Key Insight: The XOR problem is the “hello world” of neural networks. If your network can solve XOR, it has learned to combine multiple linear boundaries into a non-linear decision surface — the fundamental capability that makes deep learning powerful.
The XOR truth table defines the problem: the output is 1 only when the two inputs differ.
import numpy as np
# XOR truth table
# Input pairs and their expected outputs
X = np.array([[0, 0],
[0, 1],
[1, 0],
[1, 1]])
y = np.array([[0],
[1],
[1],
[0]])
print("XOR Truth Table:")
print("-" * 25)
print(f"{'Input 1':<10}{'Input 2':<10}{'Output':<10}")
print("-" * 25)
for inputs, output in zip(X, y):
print(f"{inputs[0]:<10}{inputs[1]:<10}{output[0]:<10}")
Visualizing the Data
When we plot the four data points, the impossibility of linear separation becomes visually obvious. Points of the same class sit at opposite corners of a square — no single straight line can divide them.
import numpy as np
import matplotlib.pyplot as plt
# XOR data points
X = np.array([[0, 0], [0, 1], [1, 0], [1, 1]])
y = np.array([0, 1, 1, 0])
# Plot XOR points colored by class
plt.figure(figsize=(6, 6))
colors = ['red' if label == 0 else 'blue' for label in y]
plt.scatter(X[:, 0], X[:, 1], c=colors, s=200, edgecolors='black', zorder=5)
# Label points
for i, (xi, yi) in enumerate(zip(X, y)):
plt.annotate(f"({xi[0]},{xi[1]}) -> {yi[i]}",
xy=(xi[0], xi[1]),
xytext=(xi[0] + 0.05, xi[1] + 0.08),
fontsize=10)
# Show that no single line separates the classes
plt.axhline(y=0.5, color='gray', linestyle='--', alpha=0.5, label='Any line fails')
plt.axvline(x=0.5, color='gray', linestyle='--', alpha=0.5)
plt.xlim(-0.3, 1.5)
plt.ylim(-0.3, 1.5)
plt.xlabel('Input 1')
plt.ylabel('Input 2')
plt.title('XOR Problem: Not Linearly Separable')
plt.legend(['Class 0 (red)', 'Class 1 (blue)'])
plt.grid(True, alpha=0.3)
plt.tight_layout()
plt.show()
The Core Challenge: No matter how you draw a single straight line through this 2D space, you cannot separate the red points (0,0) and (1,1) from the blue points (0,1) and (1,0). The solution requires a hidden layer that first transforms the space into one where the points become linearly separable.

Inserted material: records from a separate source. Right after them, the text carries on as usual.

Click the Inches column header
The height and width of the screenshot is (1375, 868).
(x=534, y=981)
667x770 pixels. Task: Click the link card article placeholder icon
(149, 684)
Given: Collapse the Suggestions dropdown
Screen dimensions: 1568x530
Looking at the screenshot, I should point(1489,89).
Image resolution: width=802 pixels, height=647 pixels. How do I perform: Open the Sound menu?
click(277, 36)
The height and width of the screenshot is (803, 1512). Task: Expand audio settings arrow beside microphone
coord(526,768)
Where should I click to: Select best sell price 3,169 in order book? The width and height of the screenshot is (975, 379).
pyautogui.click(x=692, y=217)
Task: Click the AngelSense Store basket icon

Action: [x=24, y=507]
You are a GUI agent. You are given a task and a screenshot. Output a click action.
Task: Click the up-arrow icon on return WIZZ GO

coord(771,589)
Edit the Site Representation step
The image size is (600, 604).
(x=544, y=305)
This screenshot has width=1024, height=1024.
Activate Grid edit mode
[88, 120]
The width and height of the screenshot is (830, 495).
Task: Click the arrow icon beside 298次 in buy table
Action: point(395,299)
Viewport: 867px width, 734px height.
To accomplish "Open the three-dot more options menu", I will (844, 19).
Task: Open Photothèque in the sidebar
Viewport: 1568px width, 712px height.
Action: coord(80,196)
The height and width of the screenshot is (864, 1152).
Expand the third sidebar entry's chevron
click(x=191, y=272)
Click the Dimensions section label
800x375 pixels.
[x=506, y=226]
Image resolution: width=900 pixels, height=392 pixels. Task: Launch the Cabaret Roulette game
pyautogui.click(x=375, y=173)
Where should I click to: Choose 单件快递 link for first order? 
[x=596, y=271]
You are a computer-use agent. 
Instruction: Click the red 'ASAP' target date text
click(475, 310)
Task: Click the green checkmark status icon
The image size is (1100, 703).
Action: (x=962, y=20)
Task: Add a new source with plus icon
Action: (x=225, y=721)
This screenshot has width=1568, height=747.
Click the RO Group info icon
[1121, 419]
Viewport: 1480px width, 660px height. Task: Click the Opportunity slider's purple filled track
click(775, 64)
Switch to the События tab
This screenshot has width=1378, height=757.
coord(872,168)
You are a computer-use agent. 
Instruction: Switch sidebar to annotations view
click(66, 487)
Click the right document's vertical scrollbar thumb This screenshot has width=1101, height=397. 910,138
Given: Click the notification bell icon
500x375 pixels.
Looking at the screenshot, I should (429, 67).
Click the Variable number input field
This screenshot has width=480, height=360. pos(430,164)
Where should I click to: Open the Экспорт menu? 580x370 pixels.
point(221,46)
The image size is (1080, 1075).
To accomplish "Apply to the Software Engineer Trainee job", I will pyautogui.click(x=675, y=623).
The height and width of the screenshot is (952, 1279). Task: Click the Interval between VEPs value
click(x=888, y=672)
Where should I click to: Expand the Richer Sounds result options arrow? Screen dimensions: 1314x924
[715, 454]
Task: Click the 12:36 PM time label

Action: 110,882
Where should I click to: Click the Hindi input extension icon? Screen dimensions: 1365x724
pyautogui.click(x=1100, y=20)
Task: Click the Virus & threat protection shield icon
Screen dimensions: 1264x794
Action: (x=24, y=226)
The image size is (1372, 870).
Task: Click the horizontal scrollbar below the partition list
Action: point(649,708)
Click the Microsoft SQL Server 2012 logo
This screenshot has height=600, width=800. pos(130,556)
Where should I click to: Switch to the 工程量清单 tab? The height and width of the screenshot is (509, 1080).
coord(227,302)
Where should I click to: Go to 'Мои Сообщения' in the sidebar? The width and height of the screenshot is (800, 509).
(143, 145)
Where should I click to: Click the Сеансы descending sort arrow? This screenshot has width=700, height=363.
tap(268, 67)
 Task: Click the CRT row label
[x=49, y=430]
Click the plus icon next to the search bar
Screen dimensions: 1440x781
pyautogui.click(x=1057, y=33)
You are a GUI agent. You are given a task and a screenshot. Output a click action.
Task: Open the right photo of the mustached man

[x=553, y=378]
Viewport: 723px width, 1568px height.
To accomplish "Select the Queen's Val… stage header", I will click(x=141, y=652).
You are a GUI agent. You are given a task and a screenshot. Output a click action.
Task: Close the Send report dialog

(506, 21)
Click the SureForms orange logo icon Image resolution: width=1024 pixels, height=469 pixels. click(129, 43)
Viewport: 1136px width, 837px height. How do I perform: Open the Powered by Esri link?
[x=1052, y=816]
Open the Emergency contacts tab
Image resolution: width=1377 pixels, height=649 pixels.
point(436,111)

Designing the Network Architecture
To solve XOR, we need at least one hidden layer. Our network will have:
- Input layer: 2 neurons (one for each input feature)
- Hidden layer: 4 neurons (overcomplete representation)
- Output layer: 1 neuron (binary classification output)
Why 4 hidden neurons? While 2 hidden neurons are the theoretical minimum to solve XOR, using 4 provides an overcomplete representation that makes training faster and more reliable. With more neurons, the network has multiple paths to find a solution.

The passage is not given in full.